Interim Prof. Dr. Lasse Heerten


During the current Wintersemester (2022/2023), Dr. Lasse Heerten takes on 50% of the professorial teaching duties of the Chair for Transnational History of the Nineteenth Century as an interim professor.

Email: Lasse.Heerten@ruhr-uni-bochum.de
Tel.: (+49) 0234 32 26717
Room: GA 6/55


(Picture: Christoph Kalter)

Lasse Heerten is a transnational and global historian of modern Europe and the world. He is PI of the project “Imperial Gateway: Hamburg, the German Empire, and the Making of a Global Port”, funded by the German Research Foundation (DFG). He worked on this project at the Freie Universität Berlin from 2015, and moved the Project to the Ruhr-University in 2019, when he accepted a post as a Lecturer with the Chair for Transnational History of the Nineteenth Century. He is currently writing his second book, the Habilitation and monograph based on this research, tentatively titled “Wasser und Stein. Der Hamburger Hafen im Zeitalter globaler Imperien” (“Water and Stone: The Port of Hamburg in the Age of Global Empires”). The study will contribute to the historiography of port cities in the steam age, of the German Empire in urban and global perspective, and, from a historical perspective, to the current interdisciplinary debate about the Anthropocene.

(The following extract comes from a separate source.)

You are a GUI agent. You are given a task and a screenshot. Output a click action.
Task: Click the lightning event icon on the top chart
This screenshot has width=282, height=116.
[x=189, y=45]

Lasse Heerten holds degrees from the Ruhr-Universität Bochum (BA in History, English and American Studies, 2006), Humboldt-Universität zu Berlin (MA in Modern History, 2008), the University of Oxford (MSt in Historical Research, 2009), and the Freie Universität Berlin (Dr. Phil in Modern History, with the highest distinction, “summa cum laude”, 2014), and he did part of his graduate work at the Université Paris-Sorbonne and the Université Panthéon-Sorbonne. His graduate studies were supported by various institutions, notably a scholarship by the German National Academic Foundation (Studienstiftung des deutschen Volkes).

In his first book he analyses how the Nigerian Civil War (1967-1970), a Third World conflict that had initially been of marginal international interest, became a global media and protest event when the humanitarian crisis in Biafra aroused concern among publics around the globe. Based on research conducted in more than two dozen archives on three different continents, he revised his dissertation for publication as a book during a year of teaching and research at the University of California at Berkeley, where he was a Postdoctoral Fellow in Human Rights in 2014-2015. The book was published with Cambridge University Press in 2017, and as a paperback in 2019.